**TEXTO DE LEITURA**
.....
Sobre os empresários, nesse sentido, Keynes considera que são indivíduos de temperamento
forte com impulsos construtivos, que não dependem de cálculos precisos sobre prováveis
ganhos. A natureza humana sente a necessidade de se arriscar e provar a sorte.
A opinião de Keynes é que a referência aos espíritos animais é coerente com a intuição
como meio para decidir sobre situações prováveis. Animal spirits seriam uma série de dados,
teorias, experiência e lógica. Os empresários levam consigo inconscientemente e lhes servem
para atuar de modo mais ou menos adequado. Está, então, dentro da ideia de racionalidade
prática ou, como Keynes disse na Teoria Geral, uma intuição prática posto que a razão é
precisamente o lugar da síntese instintiva de todos os dados que permitem uma visão ou
intuição adequada. Assim, para Keynes, a iniciativa individual somente seria adequada
quando o cálculo estiver apontado e sustentado pela energia animal (animal spirits).
Economistas não são como químicos, astrônomos, que trabalham com materiais
inertes que não compreendem. Seu campo está na esfera pública e pode triunfar pela
persuasão. Keynes confere grande importância à psicologia – mente, sentimentos, medos,
presunções, expectativas, incertezas, confiança.
II.3 – Decisões sob incerteza e estado de confiança.
.....
**TAREFA PROPOSTA**
Reproduza sem alterações o trecho do texto sobre Keynes, começando em "A opinião de" e seguindo até "animal (animal spirits).".

**MATERIAL FORNECIDO**
.....
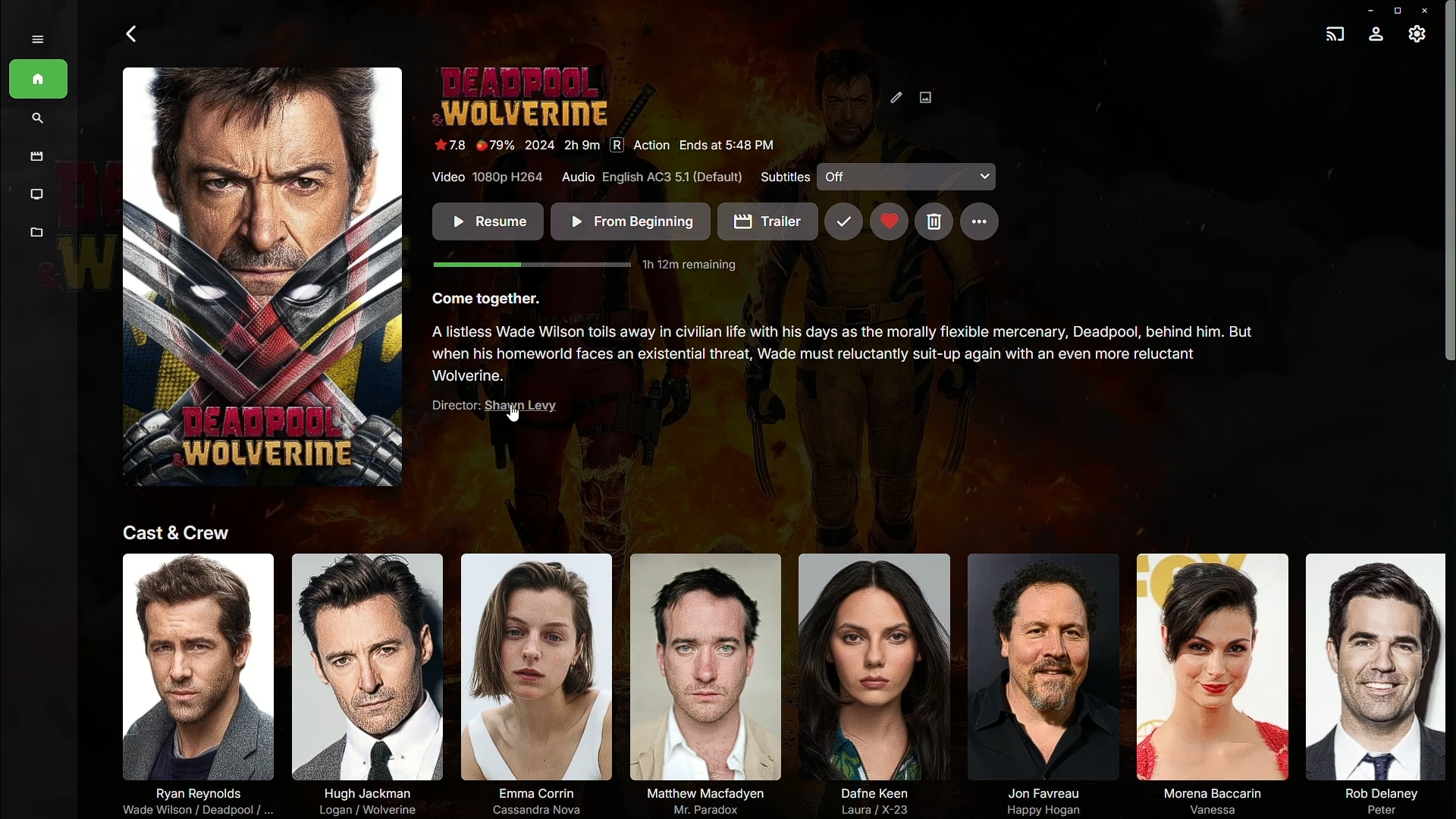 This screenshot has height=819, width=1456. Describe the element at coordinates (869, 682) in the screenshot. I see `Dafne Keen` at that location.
.....
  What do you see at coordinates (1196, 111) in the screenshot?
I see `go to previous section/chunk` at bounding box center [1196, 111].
.....
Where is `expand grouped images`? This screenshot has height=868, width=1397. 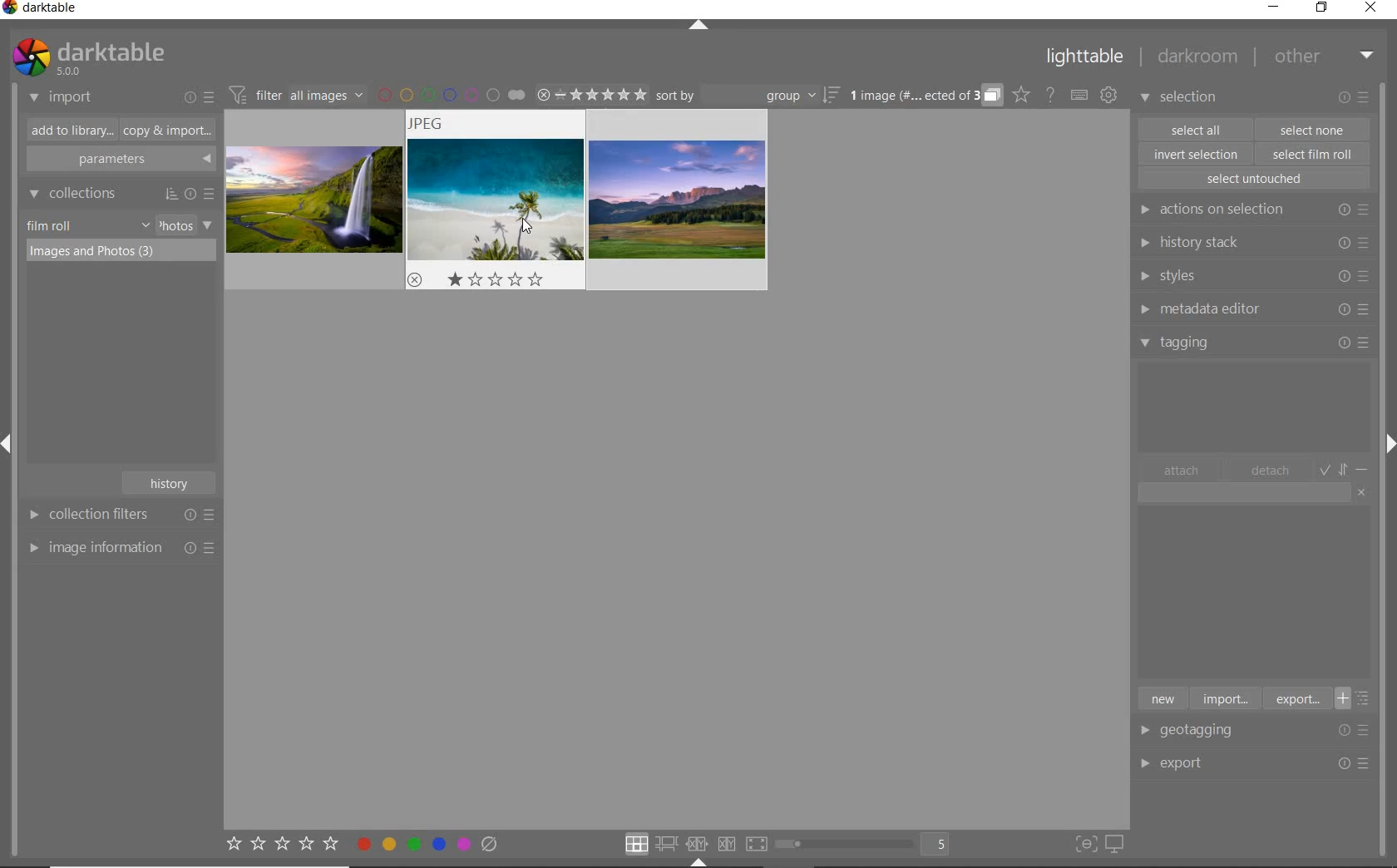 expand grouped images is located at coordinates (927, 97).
.....
**RESPOSTA ESPERADA**
A opinião de Keynes é que a referência aos espíritos animais é coerente com a intuição
como meio para decidir sobre situações prováveis. Animal spirits seriam uma série de dados,
teorias, experiência e lógica. Os empresários levam consigo inconscientemente e lhes servem
para atuar de modo mais ou menos adequado. Está, então, dentro da ideia de racionalidade
prática ou, como Keynes disse na Teoria Geral, uma intuição prática posto que a razão é
precisamente o lugar da síntese instintiva de todos os dados que permitem uma visão ou
intuição adequada. Assim, para Keynes, a iniciativa individual somente seria adequada
quando o cálculo estiver apontado e sustentado pela energia animal (animal spirits).